> [REQUIREMENT A]
What does the Value class passage call an instance of the class?
> [REQUIREMENT B]
Duplicate the Value class passage from "def __sub__(self, other): #" up to and including "(other ** -1)".

-- begin SUPPLIED PASSAGE --

This is the core idea behind **gradient descent**.

---
## Part 2: The Value Class

The `Value` class is the heart of micrograd. It wraps a number and:

1. **Tracks the computation graph** - remembers what operations created it
2. **Stores the gradient** - derivative of loss with respect to this value
3. **Knows how to backpropagate** - compute gradients automatically

Think of it as a **"smart number"** that remembers its history.

In [3]:
class Value:
    """
    A wrapper around a number that supports automatic differentiation.
    
    Attributes:
        data: The actual numerical value
        grad: The gradient (derivative of loss w.r.t. this value)
        _backward: Function to propagate gradients to children
        _prev: Set of Value objects that created this one
        _op: String describing the operation
    """
    
    def __init__(self, data, _children=(), _op='', label=''):
        self.data = data
        self.grad = 0.0                    # gradient starts at 0
        self._backward = lambda: None      # no-op by default
        self._prev = set(_children)        # parent nodes in graph
        self._op = _op                     # operation that created this
        self.label = label                 # optional name for debugging
    
    def __repr__(self):
        return f"Value(data={self.data:.4f}, grad={self.grad:.4f})"
    
    # =====================================================================
    # ARITHMETIC OPERATIONS
    # =====================================================================
    # Each operation:
    # 1. Computes the forward pass (the actual math)
    # 2. Defines _backward() to compute gradients during backprop
    # =====================================================================
    
    def __add__(self, other):
        """Addition: self + other"""
        other = other if isinstance(other, Value) else Value(other)
        out = Value(self.data + other.data, (self, other), '+')
        
        def _backward():
            # d(a+b)/da = 1, d(a+b)/db = 1
            # Gradient flows equally to both inputs
            self.grad += 1.0 * out.grad
            other.grad += 1.0 * out.grad
        out._backward = _backward
        
        return out
    
    def __mul__(self, other):
        """Multiplication: self * other"""
        other = other if isinstance(other, Value) else Value(other)
        out = Value(self.data * other.data, (self, other), '*')
        
        def _backward():
            # d(a*b)/da = b, d(a*b)/db = a
            self.grad += other.data * out.grad
            other.grad += self.data * out.grad
        out._backward = _backward
        
        return out
    
    def __pow__(self, other):
        """Power: self ** other (only supports int/float exponents)"""
        assert isinstance(other, (int, float)), "only int/float powers supported"
        out = Value(self.data ** other, (self,), f'**{other}')
        
        def _backward():
            # d(x^n)/dx = n * x^(n-1)
            self.grad += other * (self.data ** (other - 1)) * out.grad
        out._backward = _backward
        
        return out
    
    def __neg__(self):        # -self
        return self * -1
    
    def __sub__(self, other): # self - other
        return self + (-other)
    
    def __truediv__(self, other): # self / other
        return self * (other ** -1)
    
    # Reverse operations (when Value is on the right side)
    def __radd__(self, other):  # other + self
        return self + other
    
    def __rsub__(self, other):  # other - self
        return other + (-self)
    
    def __rmul__(self, other):  # other * self
        return self * other
    
    # =====================================================================
    # ACTIVATION FUNCTION
    # =====================================================================
    
    def tanh(self):
        """

-- end SUPPLIED PASSAGE --
-- begin MATERIAL SUPPLIED --

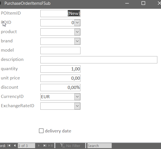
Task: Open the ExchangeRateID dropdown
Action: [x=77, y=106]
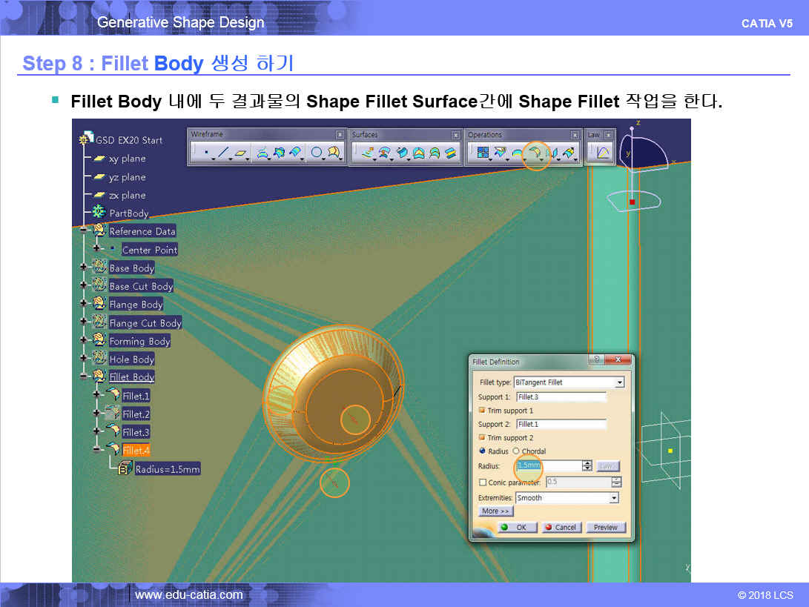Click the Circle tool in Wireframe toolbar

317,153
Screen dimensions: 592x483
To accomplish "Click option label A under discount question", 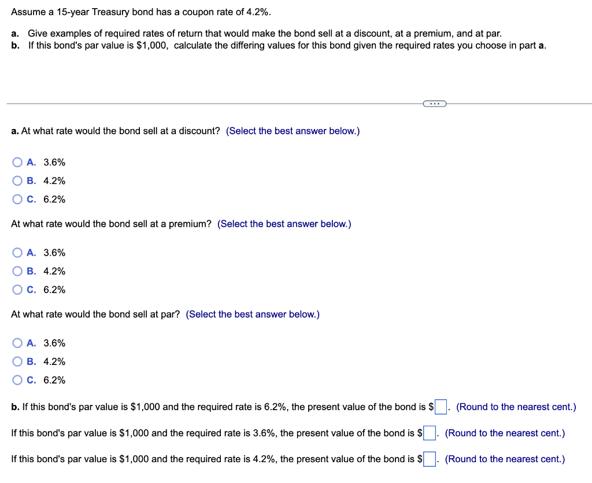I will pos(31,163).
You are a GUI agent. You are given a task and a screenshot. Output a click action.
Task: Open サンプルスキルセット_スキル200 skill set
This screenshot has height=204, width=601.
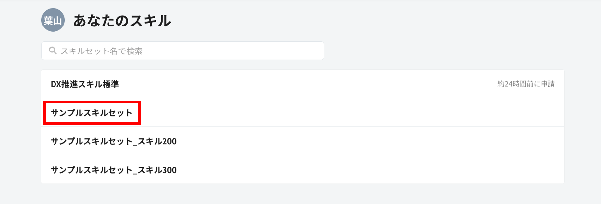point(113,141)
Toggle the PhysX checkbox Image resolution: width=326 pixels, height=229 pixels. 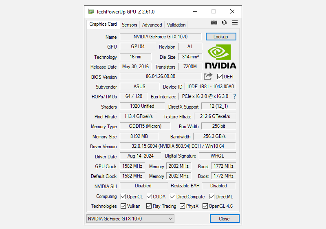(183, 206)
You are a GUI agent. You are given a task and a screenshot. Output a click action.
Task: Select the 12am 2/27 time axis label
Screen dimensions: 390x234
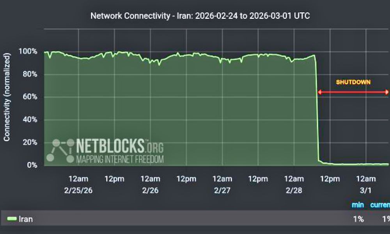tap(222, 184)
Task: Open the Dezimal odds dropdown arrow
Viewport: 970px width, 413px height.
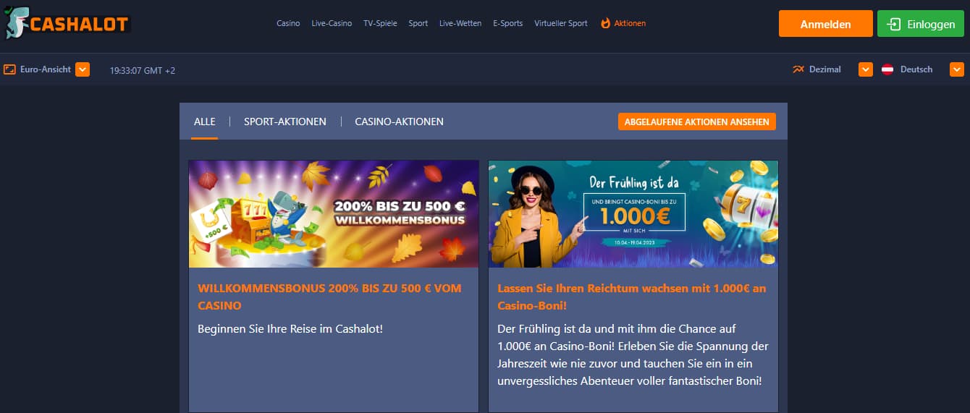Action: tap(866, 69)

-- end MATERIAL SUPPLIED --
-- begin MATERIAL SUPPLIED --

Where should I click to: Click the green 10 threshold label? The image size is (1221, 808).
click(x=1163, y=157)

-- end MATERIAL SUPPLIED --

> [WORKED ANSWER A]
A "smart number" that remembers its history.

> [WORKED ANSWER B]
def __sub__(self, other): # self - other
        return self + (-other)
    
    def __truediv__(self, other): # self / other
        return self * (other ** -1)